Give every nonblank line of the rows below as a Markdown table with the columns "No." and "Line text", numbering the lines in order and leaving out blank lines.

Element and text location data:
[BEGIN]
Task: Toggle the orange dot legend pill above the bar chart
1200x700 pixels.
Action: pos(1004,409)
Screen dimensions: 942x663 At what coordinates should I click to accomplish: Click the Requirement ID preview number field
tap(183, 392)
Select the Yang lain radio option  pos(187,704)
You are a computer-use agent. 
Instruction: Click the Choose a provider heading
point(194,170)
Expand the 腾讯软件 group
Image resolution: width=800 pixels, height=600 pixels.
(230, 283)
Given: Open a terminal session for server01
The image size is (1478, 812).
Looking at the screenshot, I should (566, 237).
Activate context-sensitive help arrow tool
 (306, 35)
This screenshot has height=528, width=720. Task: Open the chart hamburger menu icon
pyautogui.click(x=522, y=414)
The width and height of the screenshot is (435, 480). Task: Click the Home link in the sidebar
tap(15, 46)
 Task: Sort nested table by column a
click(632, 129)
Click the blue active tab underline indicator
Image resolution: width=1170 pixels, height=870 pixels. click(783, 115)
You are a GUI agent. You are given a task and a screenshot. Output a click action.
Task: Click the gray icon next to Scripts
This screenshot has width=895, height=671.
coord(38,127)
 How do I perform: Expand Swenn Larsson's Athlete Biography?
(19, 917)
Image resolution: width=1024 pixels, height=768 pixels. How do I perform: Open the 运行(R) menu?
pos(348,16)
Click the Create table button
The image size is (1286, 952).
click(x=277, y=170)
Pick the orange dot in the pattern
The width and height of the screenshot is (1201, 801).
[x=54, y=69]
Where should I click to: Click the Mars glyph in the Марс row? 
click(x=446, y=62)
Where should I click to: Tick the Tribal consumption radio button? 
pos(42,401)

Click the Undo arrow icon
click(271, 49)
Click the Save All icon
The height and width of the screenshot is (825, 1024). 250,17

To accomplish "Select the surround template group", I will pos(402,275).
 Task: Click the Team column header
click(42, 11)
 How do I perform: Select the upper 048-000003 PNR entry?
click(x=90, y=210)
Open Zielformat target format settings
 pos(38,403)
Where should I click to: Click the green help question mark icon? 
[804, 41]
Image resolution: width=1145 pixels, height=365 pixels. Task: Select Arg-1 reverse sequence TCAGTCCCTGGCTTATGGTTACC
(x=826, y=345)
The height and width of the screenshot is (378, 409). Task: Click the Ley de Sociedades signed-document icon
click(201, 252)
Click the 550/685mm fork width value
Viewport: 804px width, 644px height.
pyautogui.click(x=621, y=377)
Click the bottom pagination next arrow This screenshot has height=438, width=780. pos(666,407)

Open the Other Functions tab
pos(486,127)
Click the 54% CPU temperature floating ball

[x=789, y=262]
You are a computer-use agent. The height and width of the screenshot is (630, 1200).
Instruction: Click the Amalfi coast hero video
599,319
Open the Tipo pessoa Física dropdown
[END]
◆ FULL OUTPUT:
| No. | Line text |
|---|---|
| 1 | Task: Toggle the orange dot legend pill above the bar chart |
| 2 | 1200x700 pixels. |
| 3 | Action: pos(1004,409) |
| 4 | Screen dimensions: 942x663 At what coordinates should I click to accomplish: Click the Requirement ID preview number field |
| 5 | tap(183, 392) |
| 6 | Select the Yang lain radio option  pos(187,704) |
| 7 | You are a computer-use agent.  |
| 8 | Instruction: Click the Choose a provider heading |
| 9 | point(194,170) |
| 10 | Expand the 腾讯软件 group |
| 11 | Image resolution: width=800 pixels, height=600 pixels. |
| 12 | (230, 283) |
| 13 | Given: Open a terminal session for server01 |
| 14 | The image size is (1478, 812). |
| 15 | Looking at the screenshot, I should (566, 237). |
| 16 | Activate context-sensitive help arrow tool |
| 17 |  (306, 35) |
| 18 | This screenshot has height=528, width=720. Task: Open the chart hamburger menu icon |
| 19 | pyautogui.click(x=522, y=414) |
| 20 | The width and height of the screenshot is (435, 480). Task: Click the Home link in the sidebar |
| 21 | tap(15, 46) |
| 22 |  Task: Sort nested table by column a |
| 23 | click(632, 129) |
| 24 | Click the blue active tab underline indicator |
| 25 | Image resolution: width=1170 pixels, height=870 pixels. click(783, 115) |
| 26 | You are a GUI agent. You are given a task and a screenshot. Output a click action. |
| 27 | Task: Click the gray icon next to Scripts |
| 28 | This screenshot has width=895, height=671. |
| 29 | coord(38,127) |
| 30 |  How do I perform: Expand Swenn Larsson's Athlete Biography? |
| 31 | (19, 917) |
| 32 | Image resolution: width=1024 pixels, height=768 pixels. How do I perform: Open the 运行(R) menu? |
| 33 | pos(348,16) |
| 34 | Click the Create table button |
| 35 | The image size is (1286, 952). |
| 36 | click(x=277, y=170) |
| 37 | Pick the orange dot in the pattern |
| 38 | The width and height of the screenshot is (1201, 801). |
| 39 | [x=54, y=69] |
| 40 | Where should I click to: Click the Mars glyph in the Марс row?  |
| 41 | click(x=446, y=62) |
| 42 | Where should I click to: Tick the Tribal consumption radio button?  |
| 43 | pos(42,401) |
| 44 | Click the Undo arrow icon |
| 45 | click(271, 49) |
| 46 | Click the Save All icon |
| 47 | The height and width of the screenshot is (825, 1024). 250,17 |
| 48 | To accomplish "Select the surround template group", I will pos(402,275). |
| 49 |  Task: Click the Team column header |
| 50 | click(42, 11) |
| 51 |  How do I perform: Select the upper 048-000003 PNR entry? |
| 52 | click(x=90, y=210) |
| 53 | Open Zielformat target format settings |
| 54 |  pos(38,403) |
| 55 | Where should I click to: Click the green help question mark icon?  |
| 56 | [804, 41] |
| 57 | Image resolution: width=1145 pixels, height=365 pixels. Task: Select Arg-1 reverse sequence TCAGTCCCTGGCTTATGGTTACC |
| 58 | (x=826, y=345) |
| 59 | The height and width of the screenshot is (378, 409). Task: Click the Ley de Sociedades signed-document icon |
| 60 | click(201, 252) |
| 61 | Click the 550/685mm fork width value |
| 62 | Viewport: 804px width, 644px height. |
| 63 | pyautogui.click(x=621, y=377) |
| 64 | Click the bottom pagination next arrow This screenshot has height=438, width=780. pos(666,407) |
| 65 | Open the Other Functions tab |
| 66 | pos(486,127) |
| 67 | Click the 54% CPU temperature floating ball |
| 68 | [x=789, y=262] |
| 69 | You are a computer-use agent. The height and width of the screenshot is (630, 1200). |
| 70 | Instruction: Click the Amalfi coast hero video |
| 71 | 599,319 |
| 72 | Open the Tipo pessoa Física dropdown |